Personal information
- Nationality: American
- Born: April 12, 1971 (age 55) Singapore
- Height: 5 ft 1 in (155 cm)
- Weight: 116 lb (53 kg)

Sport
- Country: United States
- Sport: Shooting
- Club: U.S. Army WCAP

Medal record
Women's shooting
Representing the United States
Pan American Games
| Gold medal – first place | 2003 Santo Domingo | 25 m pistol |
| Gold medal – first place | 2007 Rio de Janeiro | 25 m pistol |
| Gold medal – first place | 2019 Lima | 25 m pistol |
| Silver medal – second place | 2011 Guadalajara | 25 m pistol |
| Silver medal – second place | 2015 Toronto | 25 m pistol |
| Bronze medal – third place | 2011 Guadalajara | 10 m air pistol |

= Sandra Uptagrafft =

American sport shooter

Sandra Uptagrafft (born April 12, 1971 in Singapore) is an American sport shooter. At the 2012 Summer Olympics, she competed in the Women's 10 metre air pistol, and finished in 28th place. She also competed in the Women's 25 metre pistol event and also finished 28th in that. She has won gold and silver medals in the Pan American Games.

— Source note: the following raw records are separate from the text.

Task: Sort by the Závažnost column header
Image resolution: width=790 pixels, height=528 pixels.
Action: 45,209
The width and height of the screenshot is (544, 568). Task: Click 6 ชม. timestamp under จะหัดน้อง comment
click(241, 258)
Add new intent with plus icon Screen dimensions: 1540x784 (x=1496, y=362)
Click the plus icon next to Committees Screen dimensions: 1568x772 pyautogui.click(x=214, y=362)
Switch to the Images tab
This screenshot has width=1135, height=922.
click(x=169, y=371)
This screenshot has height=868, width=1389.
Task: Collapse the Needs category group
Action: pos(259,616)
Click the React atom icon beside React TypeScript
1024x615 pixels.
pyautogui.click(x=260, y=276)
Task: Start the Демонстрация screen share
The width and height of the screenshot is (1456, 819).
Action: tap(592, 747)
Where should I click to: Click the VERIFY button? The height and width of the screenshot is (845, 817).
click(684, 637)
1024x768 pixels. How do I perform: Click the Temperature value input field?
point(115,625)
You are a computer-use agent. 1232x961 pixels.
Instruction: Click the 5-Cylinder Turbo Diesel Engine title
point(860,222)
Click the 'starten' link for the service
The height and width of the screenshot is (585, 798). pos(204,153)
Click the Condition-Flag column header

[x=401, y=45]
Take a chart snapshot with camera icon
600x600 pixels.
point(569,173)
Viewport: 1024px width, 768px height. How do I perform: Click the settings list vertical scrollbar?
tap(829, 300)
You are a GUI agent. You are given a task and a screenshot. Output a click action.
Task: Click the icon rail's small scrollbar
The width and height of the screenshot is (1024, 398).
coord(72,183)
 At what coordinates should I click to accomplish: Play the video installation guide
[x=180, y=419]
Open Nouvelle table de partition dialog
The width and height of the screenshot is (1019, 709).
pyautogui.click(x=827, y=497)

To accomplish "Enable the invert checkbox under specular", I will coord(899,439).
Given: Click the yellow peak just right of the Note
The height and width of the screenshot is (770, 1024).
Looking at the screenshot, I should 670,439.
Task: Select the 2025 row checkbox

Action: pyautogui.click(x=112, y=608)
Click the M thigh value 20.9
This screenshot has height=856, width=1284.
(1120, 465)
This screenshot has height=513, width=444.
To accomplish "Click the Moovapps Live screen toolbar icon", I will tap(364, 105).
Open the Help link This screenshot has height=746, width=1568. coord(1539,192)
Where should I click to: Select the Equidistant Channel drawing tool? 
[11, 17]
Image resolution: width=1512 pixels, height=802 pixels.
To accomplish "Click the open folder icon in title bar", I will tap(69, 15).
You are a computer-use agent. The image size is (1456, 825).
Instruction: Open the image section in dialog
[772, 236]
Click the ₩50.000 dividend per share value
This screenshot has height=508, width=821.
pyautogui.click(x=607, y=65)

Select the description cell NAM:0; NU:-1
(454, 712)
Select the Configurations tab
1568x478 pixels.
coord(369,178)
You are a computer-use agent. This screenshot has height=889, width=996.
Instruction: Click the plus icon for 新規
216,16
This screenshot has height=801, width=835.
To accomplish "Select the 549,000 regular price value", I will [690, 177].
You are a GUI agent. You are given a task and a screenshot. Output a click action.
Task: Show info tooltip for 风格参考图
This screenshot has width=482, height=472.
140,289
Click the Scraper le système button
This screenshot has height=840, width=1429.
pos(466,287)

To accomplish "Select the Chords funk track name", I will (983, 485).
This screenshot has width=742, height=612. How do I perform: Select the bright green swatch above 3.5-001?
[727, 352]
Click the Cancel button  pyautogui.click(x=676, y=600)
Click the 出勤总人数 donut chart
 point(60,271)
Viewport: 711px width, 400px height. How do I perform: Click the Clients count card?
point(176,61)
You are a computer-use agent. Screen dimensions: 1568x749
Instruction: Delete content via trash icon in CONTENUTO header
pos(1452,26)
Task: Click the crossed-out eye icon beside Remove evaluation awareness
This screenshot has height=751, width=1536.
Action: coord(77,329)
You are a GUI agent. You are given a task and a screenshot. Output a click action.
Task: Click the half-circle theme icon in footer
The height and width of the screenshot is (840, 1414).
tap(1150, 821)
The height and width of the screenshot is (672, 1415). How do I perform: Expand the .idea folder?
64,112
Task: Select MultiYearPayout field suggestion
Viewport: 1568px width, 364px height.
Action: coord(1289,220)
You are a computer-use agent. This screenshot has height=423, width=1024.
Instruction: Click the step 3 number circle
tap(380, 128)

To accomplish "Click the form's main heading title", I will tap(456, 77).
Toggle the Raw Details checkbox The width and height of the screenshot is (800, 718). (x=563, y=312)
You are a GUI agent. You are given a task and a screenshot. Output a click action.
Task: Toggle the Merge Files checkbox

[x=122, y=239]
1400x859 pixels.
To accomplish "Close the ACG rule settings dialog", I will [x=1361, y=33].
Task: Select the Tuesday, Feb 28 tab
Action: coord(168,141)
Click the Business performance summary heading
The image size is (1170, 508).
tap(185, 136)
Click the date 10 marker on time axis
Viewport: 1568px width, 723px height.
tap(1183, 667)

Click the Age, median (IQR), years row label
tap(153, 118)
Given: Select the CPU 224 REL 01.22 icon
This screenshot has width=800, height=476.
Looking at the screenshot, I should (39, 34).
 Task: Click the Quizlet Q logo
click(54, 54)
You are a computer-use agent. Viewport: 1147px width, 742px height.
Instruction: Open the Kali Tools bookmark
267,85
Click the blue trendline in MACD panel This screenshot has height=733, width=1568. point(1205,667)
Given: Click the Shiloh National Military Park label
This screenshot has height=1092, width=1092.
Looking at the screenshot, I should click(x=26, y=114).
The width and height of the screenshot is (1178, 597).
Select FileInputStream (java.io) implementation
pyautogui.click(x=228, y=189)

She represented the United States at the 2020 Summer Olympics.

==Personal life==
Uptagrafft graduated from Beverly Hills High School in 1989 and from Troy State University in 1998. She is married to fellow sports shooter Eric Uptagrafft and is based in Phenix City, Alabama. She is a Warrant Officer in the US Army Reserves.